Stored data

****************

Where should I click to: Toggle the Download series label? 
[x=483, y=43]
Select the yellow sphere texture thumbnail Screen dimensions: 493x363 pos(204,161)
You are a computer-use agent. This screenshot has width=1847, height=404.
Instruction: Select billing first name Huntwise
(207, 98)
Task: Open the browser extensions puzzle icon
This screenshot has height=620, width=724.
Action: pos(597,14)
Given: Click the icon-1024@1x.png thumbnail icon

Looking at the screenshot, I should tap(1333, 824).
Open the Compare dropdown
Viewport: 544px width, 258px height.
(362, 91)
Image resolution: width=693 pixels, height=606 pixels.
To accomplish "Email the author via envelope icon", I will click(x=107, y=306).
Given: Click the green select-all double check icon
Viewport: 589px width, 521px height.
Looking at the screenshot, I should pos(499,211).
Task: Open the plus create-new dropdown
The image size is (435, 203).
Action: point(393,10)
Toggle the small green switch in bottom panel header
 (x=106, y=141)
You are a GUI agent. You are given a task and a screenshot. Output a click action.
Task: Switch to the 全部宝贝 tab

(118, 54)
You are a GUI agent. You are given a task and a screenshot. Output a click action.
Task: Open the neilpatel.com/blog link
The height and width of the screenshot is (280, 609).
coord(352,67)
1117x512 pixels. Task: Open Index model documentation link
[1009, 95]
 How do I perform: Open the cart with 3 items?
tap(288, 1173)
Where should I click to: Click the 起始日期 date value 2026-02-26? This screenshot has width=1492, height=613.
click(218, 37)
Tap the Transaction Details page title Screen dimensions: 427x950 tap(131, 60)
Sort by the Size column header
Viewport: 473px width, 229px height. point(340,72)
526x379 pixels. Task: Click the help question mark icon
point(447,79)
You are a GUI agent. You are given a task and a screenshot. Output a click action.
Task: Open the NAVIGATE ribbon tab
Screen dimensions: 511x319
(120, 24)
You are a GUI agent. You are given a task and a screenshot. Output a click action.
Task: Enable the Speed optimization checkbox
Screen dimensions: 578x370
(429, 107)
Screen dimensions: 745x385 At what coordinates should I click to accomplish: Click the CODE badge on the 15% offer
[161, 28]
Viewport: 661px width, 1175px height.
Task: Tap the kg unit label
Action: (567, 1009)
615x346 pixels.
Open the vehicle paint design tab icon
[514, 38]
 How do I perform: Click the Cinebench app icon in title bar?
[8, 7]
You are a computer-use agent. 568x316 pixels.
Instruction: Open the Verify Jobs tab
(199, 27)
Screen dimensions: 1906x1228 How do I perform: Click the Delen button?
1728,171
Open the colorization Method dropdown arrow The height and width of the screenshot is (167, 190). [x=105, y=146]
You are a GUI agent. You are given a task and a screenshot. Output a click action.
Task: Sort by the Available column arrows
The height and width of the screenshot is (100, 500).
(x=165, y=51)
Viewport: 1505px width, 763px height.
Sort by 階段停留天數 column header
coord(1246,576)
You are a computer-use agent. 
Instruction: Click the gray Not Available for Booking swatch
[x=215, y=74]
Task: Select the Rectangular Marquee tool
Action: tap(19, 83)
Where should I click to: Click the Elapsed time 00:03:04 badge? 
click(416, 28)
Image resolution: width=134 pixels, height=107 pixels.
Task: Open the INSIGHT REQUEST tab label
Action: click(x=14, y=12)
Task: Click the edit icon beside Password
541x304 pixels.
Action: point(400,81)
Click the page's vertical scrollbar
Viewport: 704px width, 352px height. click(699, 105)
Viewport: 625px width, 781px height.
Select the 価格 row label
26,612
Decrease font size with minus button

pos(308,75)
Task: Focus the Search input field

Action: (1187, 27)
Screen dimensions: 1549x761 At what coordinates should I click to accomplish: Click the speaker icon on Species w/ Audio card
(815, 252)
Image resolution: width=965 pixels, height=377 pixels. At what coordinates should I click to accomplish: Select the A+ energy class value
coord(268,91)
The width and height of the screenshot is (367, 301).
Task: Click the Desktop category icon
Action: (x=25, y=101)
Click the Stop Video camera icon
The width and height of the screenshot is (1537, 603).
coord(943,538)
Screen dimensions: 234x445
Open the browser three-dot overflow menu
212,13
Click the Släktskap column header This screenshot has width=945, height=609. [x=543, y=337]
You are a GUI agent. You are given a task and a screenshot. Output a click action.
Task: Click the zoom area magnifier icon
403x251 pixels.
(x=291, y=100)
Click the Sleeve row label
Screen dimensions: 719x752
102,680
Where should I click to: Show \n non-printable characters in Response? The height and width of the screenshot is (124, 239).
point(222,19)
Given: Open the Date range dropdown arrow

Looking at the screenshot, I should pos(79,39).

****************

> The exercise: Lay out these stored data as a numbered list, leaving out any blank lines.

> Output below:
1. Where should I click to: Toggle the Download series label? 
2. [x=483, y=43]
3. Select the yellow sphere texture thumbnail Screen dimensions: 493x363 pos(204,161)
4. You are a computer-use agent. This screenshot has width=1847, height=404.
5. Instruction: Select billing first name Huntwise
6. (207, 98)
7. Task: Open the browser extensions puzzle icon
8. This screenshot has height=620, width=724.
9. Action: pos(597,14)
10. Given: Click the icon-1024@1x.png thumbnail icon
11. Looking at the screenshot, I should tap(1333, 824).
12. Open the Compare dropdown
13. Viewport: 544px width, 258px height.
14. (362, 91)
15. Image resolution: width=693 pixels, height=606 pixels.
16. To accomplish "Email the author via envelope icon", I will click(x=107, y=306).
17. Given: Click the green select-all double check icon
18. Viewport: 589px width, 521px height.
19. Looking at the screenshot, I should pos(499,211).
20. Task: Open the plus create-new dropdown
21. The image size is (435, 203).
22. Action: point(393,10)
23. Toggle the small green switch in bottom panel header
24.  (x=106, y=141)
25. You are a GUI agent. You are given a task and a screenshot. Output a click action.
26. Task: Switch to the 全部宝贝 tab
27. (118, 54)
28. You are a GUI agent. You are given a task and a screenshot. Output a click action.
29. Task: Open the neilpatel.com/blog link
30. The height and width of the screenshot is (280, 609).
31. coord(352,67)
32. 1117x512 pixels. Task: Open Index model documentation link
33. [1009, 95]
34.  How do I perform: Open the cart with 3 items?
35. tap(288, 1173)
36. Where should I click to: Click the 起始日期 date value 2026-02-26? This screenshot has width=1492, height=613.
37. click(218, 37)
38. Tap the Transaction Details page title Screen dimensions: 427x950 tap(131, 60)
39. Sort by the Size column header
40. Viewport: 473px width, 229px height. point(340,72)
41. 526x379 pixels. Task: Click the help question mark icon
42. point(447,79)
43. You are a GUI agent. You are given a task and a screenshot. Output a click action.
44. Task: Open the NAVIGATE ribbon tab
45. Screen dimensions: 511x319
46. (120, 24)
47. You are a GUI agent. You are given a task and a screenshot. Output a click action.
48. Task: Enable the Speed optimization checkbox
49. Screen dimensions: 578x370
50. (429, 107)
51. Screen dimensions: 745x385 At what coordinates should I click to accomplish: Click the CODE badge on the 15% offer
52. [161, 28]
53. Viewport: 661px width, 1175px height.
54. Task: Tap the kg unit label
55. Action: (567, 1009)
56. 615x346 pixels.
57. Open the vehicle paint design tab icon
58. [514, 38]
59.  How do I perform: Click the Cinebench app icon in title bar?
60. [8, 7]
61. You are a computer-use agent. 568x316 pixels.
62. Instruction: Open the Verify Jobs tab
63. (199, 27)
64. Screen dimensions: 1906x1228 How do I perform: Click the Delen button?
65. 1728,171
66. Open the colorization Method dropdown arrow The height and width of the screenshot is (167, 190). [x=105, y=146]
67. You are a GUI agent. You are given a task and a screenshot. Output a click action.
68. Task: Sort by the Available column arrows
69. The height and width of the screenshot is (100, 500).
70. (x=165, y=51)
71. Viewport: 1505px width, 763px height.
72. Sort by 階段停留天數 column header
73. coord(1246,576)
74. You are a computer-use agent. 
75. Instruction: Click the gray Not Available for Booking swatch
76. [x=215, y=74]
77. Task: Select the Rectangular Marquee tool
78. Action: tap(19, 83)
79. Where should I click to: Click the Elapsed time 00:03:04 badge? 
80. click(416, 28)
81. Image resolution: width=134 pixels, height=107 pixels.
82. Task: Open the INSIGHT REQUEST tab label
83. Action: click(x=14, y=12)
84. Task: Click the edit icon beside Password
85. 541x304 pixels.
86. Action: point(400,81)
87. Click the page's vertical scrollbar
88. Viewport: 704px width, 352px height. click(699, 105)
89. Viewport: 625px width, 781px height.
90. Select the 価格 row label
91. 26,612
92. Decrease font size with minus button
93. pos(308,75)
94. Task: Focus the Search input field
95. Action: (1187, 27)
96. Screen dimensions: 1549x761 At what coordinates should I click to accomplish: Click the speaker icon on Species w/ Audio card
97. (815, 252)
98. Image resolution: width=965 pixels, height=377 pixels. At what coordinates should I click to accomplish: Select the A+ energy class value
99. coord(268,91)
100. The width and height of the screenshot is (367, 301).
101. Task: Click the Desktop category icon
102. Action: (x=25, y=101)
103. Click the Stop Video camera icon
104. The width and height of the screenshot is (1537, 603).
105. coord(943,538)
106. Screen dimensions: 234x445
107. Open the browser three-dot overflow menu
108. 212,13
109. Click the Släktskap column header This screenshot has width=945, height=609. [x=543, y=337]
110. You are a GUI agent. You are given a task and a screenshot. Output a click action.
111. Task: Click the zoom area magnifier icon
112. 403x251 pixels.
113. (x=291, y=100)
114. Click the Sleeve row label
115. Screen dimensions: 719x752
116. 102,680
117. Where should I click to: Show \n non-printable characters in Response? The height and width of the screenshot is (124, 239).
118. point(222,19)
119. Given: Open the Date range dropdown arrow
120. Looking at the screenshot, I should pos(79,39).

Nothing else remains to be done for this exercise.